----- TASK INPUTS -----

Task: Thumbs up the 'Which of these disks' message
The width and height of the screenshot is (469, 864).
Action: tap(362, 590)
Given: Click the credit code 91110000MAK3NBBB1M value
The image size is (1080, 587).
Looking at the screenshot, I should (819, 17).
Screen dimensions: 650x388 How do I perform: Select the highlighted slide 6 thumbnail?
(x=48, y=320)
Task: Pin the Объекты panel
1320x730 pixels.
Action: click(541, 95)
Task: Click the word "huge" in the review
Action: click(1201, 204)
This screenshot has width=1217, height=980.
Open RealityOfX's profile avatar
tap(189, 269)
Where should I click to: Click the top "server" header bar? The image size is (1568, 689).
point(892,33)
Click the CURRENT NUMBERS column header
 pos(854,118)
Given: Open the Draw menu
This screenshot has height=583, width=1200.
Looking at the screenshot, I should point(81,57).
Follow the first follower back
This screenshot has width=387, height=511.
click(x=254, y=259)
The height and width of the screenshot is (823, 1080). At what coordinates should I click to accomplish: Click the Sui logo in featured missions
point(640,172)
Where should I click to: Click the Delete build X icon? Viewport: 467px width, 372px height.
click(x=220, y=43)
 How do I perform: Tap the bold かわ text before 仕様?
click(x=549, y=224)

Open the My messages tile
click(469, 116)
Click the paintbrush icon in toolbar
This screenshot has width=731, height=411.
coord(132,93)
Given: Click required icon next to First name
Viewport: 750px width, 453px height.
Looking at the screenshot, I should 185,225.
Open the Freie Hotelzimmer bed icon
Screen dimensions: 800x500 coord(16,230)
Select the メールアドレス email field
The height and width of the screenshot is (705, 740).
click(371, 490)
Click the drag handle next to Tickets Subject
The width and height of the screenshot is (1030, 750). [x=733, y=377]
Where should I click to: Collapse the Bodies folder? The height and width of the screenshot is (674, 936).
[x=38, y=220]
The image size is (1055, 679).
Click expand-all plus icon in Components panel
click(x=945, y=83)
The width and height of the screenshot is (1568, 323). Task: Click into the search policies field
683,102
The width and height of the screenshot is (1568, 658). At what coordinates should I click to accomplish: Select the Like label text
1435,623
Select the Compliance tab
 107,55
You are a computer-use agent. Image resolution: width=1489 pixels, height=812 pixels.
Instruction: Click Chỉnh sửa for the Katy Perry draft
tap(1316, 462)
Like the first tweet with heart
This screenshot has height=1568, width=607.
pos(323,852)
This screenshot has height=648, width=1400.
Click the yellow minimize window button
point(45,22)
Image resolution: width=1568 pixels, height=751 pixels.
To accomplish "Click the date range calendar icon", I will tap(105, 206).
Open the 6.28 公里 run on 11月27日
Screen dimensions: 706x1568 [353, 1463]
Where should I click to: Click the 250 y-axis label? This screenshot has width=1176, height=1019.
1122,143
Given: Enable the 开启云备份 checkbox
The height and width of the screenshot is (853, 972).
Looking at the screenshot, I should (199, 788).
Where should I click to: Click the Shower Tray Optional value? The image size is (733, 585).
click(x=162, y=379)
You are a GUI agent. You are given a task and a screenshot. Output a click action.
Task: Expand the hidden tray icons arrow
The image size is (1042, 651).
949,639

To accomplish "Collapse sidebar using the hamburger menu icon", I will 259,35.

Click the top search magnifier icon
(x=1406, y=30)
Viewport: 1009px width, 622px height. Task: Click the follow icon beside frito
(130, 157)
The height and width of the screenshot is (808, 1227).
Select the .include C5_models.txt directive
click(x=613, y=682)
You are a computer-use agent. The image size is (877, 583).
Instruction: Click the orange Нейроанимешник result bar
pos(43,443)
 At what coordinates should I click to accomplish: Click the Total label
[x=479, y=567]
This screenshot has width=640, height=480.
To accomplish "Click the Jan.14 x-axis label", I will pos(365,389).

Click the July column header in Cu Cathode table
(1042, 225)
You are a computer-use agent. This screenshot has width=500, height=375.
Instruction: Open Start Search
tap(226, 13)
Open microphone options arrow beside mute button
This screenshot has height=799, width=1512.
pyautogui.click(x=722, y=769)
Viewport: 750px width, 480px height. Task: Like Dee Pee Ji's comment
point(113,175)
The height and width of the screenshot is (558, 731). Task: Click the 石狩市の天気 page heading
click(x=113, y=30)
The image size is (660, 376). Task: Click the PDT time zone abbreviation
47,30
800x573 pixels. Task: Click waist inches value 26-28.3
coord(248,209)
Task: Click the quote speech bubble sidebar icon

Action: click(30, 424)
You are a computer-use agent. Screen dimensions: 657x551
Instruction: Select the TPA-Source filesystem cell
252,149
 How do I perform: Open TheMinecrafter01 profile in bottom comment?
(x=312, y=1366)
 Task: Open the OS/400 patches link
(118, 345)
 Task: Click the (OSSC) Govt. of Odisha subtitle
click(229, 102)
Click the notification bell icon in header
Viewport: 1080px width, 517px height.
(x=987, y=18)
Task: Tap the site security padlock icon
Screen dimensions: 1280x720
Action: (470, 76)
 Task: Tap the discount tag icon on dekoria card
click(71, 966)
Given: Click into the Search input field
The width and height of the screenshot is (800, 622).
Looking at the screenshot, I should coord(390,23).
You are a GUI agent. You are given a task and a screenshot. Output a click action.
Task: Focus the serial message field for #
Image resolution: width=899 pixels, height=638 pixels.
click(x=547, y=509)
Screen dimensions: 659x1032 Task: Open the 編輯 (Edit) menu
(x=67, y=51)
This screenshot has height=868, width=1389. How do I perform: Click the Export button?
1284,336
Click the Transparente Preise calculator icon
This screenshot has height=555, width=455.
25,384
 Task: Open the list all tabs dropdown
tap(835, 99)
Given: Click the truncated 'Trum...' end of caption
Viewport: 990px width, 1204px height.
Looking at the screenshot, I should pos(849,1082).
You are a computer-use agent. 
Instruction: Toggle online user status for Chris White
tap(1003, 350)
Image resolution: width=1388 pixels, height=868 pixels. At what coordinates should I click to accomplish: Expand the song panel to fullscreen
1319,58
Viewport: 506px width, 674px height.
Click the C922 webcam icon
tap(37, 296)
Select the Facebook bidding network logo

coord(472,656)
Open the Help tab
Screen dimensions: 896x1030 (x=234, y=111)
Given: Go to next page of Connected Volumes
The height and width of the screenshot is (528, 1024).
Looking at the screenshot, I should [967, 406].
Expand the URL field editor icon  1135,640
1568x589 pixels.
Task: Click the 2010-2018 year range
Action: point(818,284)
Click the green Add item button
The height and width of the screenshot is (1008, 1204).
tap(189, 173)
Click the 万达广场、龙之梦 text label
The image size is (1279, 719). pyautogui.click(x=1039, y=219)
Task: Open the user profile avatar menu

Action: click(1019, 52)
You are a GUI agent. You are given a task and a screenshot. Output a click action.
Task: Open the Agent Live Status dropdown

-----

TASK DIRECTIONS —
Reproduce the material in full. Keep it identical to the original.

RESULT —
Task: Thumbs up the 'Which of these disks' message
The width and height of the screenshot is (469, 864).
Action: tap(362, 590)
Given: Click the credit code 91110000MAK3NBBB1M value
The image size is (1080, 587).
Looking at the screenshot, I should (819, 17).
Screen dimensions: 650x388 How do I perform: Select the highlighted slide 6 thumbnail?
(x=48, y=320)
Task: Pin the Объекты panel
1320x730 pixels.
Action: click(541, 95)
Task: Click the word "huge" in the review
Action: click(1201, 204)
This screenshot has width=1217, height=980.
Open RealityOfX's profile avatar
tap(189, 269)
Where should I click to: Click the top "server" header bar? The image size is (1568, 689).
point(892,33)
Click the CURRENT NUMBERS column header
 pos(854,118)
Given: Open the Draw menu
This screenshot has height=583, width=1200.
Looking at the screenshot, I should point(81,57).
Follow the first follower back
This screenshot has width=387, height=511.
click(x=254, y=259)
The height and width of the screenshot is (823, 1080). At what coordinates should I click to accomplish: Click the Sui logo in featured missions
point(640,172)
Where should I click to: Click the Delete build X icon? Viewport: 467px width, 372px height.
click(x=220, y=43)
 How do I perform: Tap the bold かわ text before 仕様?
click(x=549, y=224)

Open the My messages tile
click(469, 116)
Click the paintbrush icon in toolbar
This screenshot has width=731, height=411.
coord(132,93)
Given: Click required icon next to First name
Viewport: 750px width, 453px height.
Looking at the screenshot, I should 185,225.
Open the Freie Hotelzimmer bed icon
Screen dimensions: 800x500 coord(16,230)
Select the メールアドレス email field
The height and width of the screenshot is (705, 740).
click(371, 490)
Click the drag handle next to Tickets Subject
The width and height of the screenshot is (1030, 750). [x=733, y=377]
Where should I click to: Collapse the Bodies folder? The height and width of the screenshot is (674, 936).
[x=38, y=220]
The image size is (1055, 679).
Click expand-all plus icon in Components panel
click(x=945, y=83)
The width and height of the screenshot is (1568, 323). Task: Click into the search policies field
683,102
The width and height of the screenshot is (1568, 658). At what coordinates should I click to accomplish: Select the Like label text
1435,623
Select the Compliance tab
 107,55
You are a computer-use agent. Image resolution: width=1489 pixels, height=812 pixels.
Instruction: Click Chỉnh sửa for the Katy Perry draft
tap(1316, 462)
Like the first tweet with heart
This screenshot has height=1568, width=607.
pos(323,852)
This screenshot has height=648, width=1400.
Click the yellow minimize window button
point(45,22)
Image resolution: width=1568 pixels, height=751 pixels.
To accomplish "Click the date range calendar icon", I will tap(105, 206).
Open the 6.28 公里 run on 11月27日
Screen dimensions: 706x1568 [353, 1463]
Where should I click to: Click the 250 y-axis label? This screenshot has width=1176, height=1019.
1122,143
Given: Enable the 开启云备份 checkbox
The height and width of the screenshot is (853, 972).
Looking at the screenshot, I should (199, 788).
Where should I click to: Click the Shower Tray Optional value? The image size is (733, 585).
click(x=162, y=379)
You are a GUI agent. You are given a task and a screenshot. Output a click action.
Task: Expand the hidden tray icons arrow
The image size is (1042, 651).
949,639

To accomplish "Collapse sidebar using the hamburger menu icon", I will 259,35.

Click the top search magnifier icon
(x=1406, y=30)
Viewport: 1009px width, 622px height. Task: Click the follow icon beside frito
(130, 157)
The height and width of the screenshot is (808, 1227).
Select the .include C5_models.txt directive
click(x=613, y=682)
You are a computer-use agent. The image size is (877, 583).
Instruction: Click the orange Нейроанимешник result bar
pos(43,443)
 At what coordinates should I click to accomplish: Click the Total label
[x=479, y=567]
This screenshot has width=640, height=480.
To accomplish "Click the Jan.14 x-axis label", I will pos(365,389).

Click the July column header in Cu Cathode table
(1042, 225)
You are a computer-use agent. This screenshot has width=500, height=375.
Instruction: Open Start Search
tap(226, 13)
Open microphone options arrow beside mute button
This screenshot has height=799, width=1512.
pyautogui.click(x=722, y=769)
Viewport: 750px width, 480px height. Task: Like Dee Pee Ji's comment
point(113,175)
The height and width of the screenshot is (558, 731). Task: Click the 石狩市の天気 page heading
click(x=113, y=30)
The image size is (660, 376). Task: Click the PDT time zone abbreviation
47,30
800x573 pixels. Task: Click waist inches value 26-28.3
coord(248,209)
Task: Click the quote speech bubble sidebar icon

Action: click(30, 424)
You are a computer-use agent. Screen dimensions: 657x551
Instruction: Select the TPA-Source filesystem cell
252,149
 How do I perform: Open TheMinecrafter01 profile in bottom comment?
(x=312, y=1366)
 Task: Open the OS/400 patches link
(118, 345)
 Task: Click the (OSSC) Govt. of Odisha subtitle
click(229, 102)
Click the notification bell icon in header
Viewport: 1080px width, 517px height.
(x=987, y=18)
Task: Tap the site security padlock icon
Screen dimensions: 1280x720
Action: (470, 76)
 Task: Tap the discount tag icon on dekoria card
click(71, 966)
Given: Click into the Search input field
The width and height of the screenshot is (800, 622).
Looking at the screenshot, I should coord(390,23).
You are a GUI agent. You are given a task and a screenshot. Output a click action.
Task: Focus the serial message field for #
Image resolution: width=899 pixels, height=638 pixels.
click(x=547, y=509)
Screen dimensions: 659x1032 Task: Open the 編輯 (Edit) menu
(x=67, y=51)
This screenshot has height=868, width=1389. How do I perform: Click the Export button?
1284,336
Click the Transparente Preise calculator icon
This screenshot has height=555, width=455.
25,384
 Task: Open the list all tabs dropdown
tap(835, 99)
Given: Click the truncated 'Trum...' end of caption
Viewport: 990px width, 1204px height.
Looking at the screenshot, I should pos(849,1082).
You are a computer-use agent. 
Instruction: Toggle online user status for Chris White
tap(1003, 350)
Image resolution: width=1388 pixels, height=868 pixels. At what coordinates should I click to accomplish: Expand the song panel to fullscreen
1319,58
Viewport: 506px width, 674px height.
Click the C922 webcam icon
tap(37, 296)
Select the Facebook bidding network logo

coord(472,656)
Open the Help tab
Screen dimensions: 896x1030 (x=234, y=111)
Given: Go to next page of Connected Volumes
The height and width of the screenshot is (528, 1024).
Looking at the screenshot, I should [967, 406].
Expand the URL field editor icon  1135,640
1568x589 pixels.
Task: Click the 2010-2018 year range
Action: point(818,284)
Click the green Add item button
The height and width of the screenshot is (1008, 1204).
tap(189, 173)
Click the 万达广场、龙之梦 text label
The image size is (1279, 719). pyautogui.click(x=1039, y=219)
Task: Open the user profile avatar menu

Action: click(1019, 52)
You are a GUI agent. You are given a task and a screenshot. Output a click action.
Task: Open the Agent Live Status dropdown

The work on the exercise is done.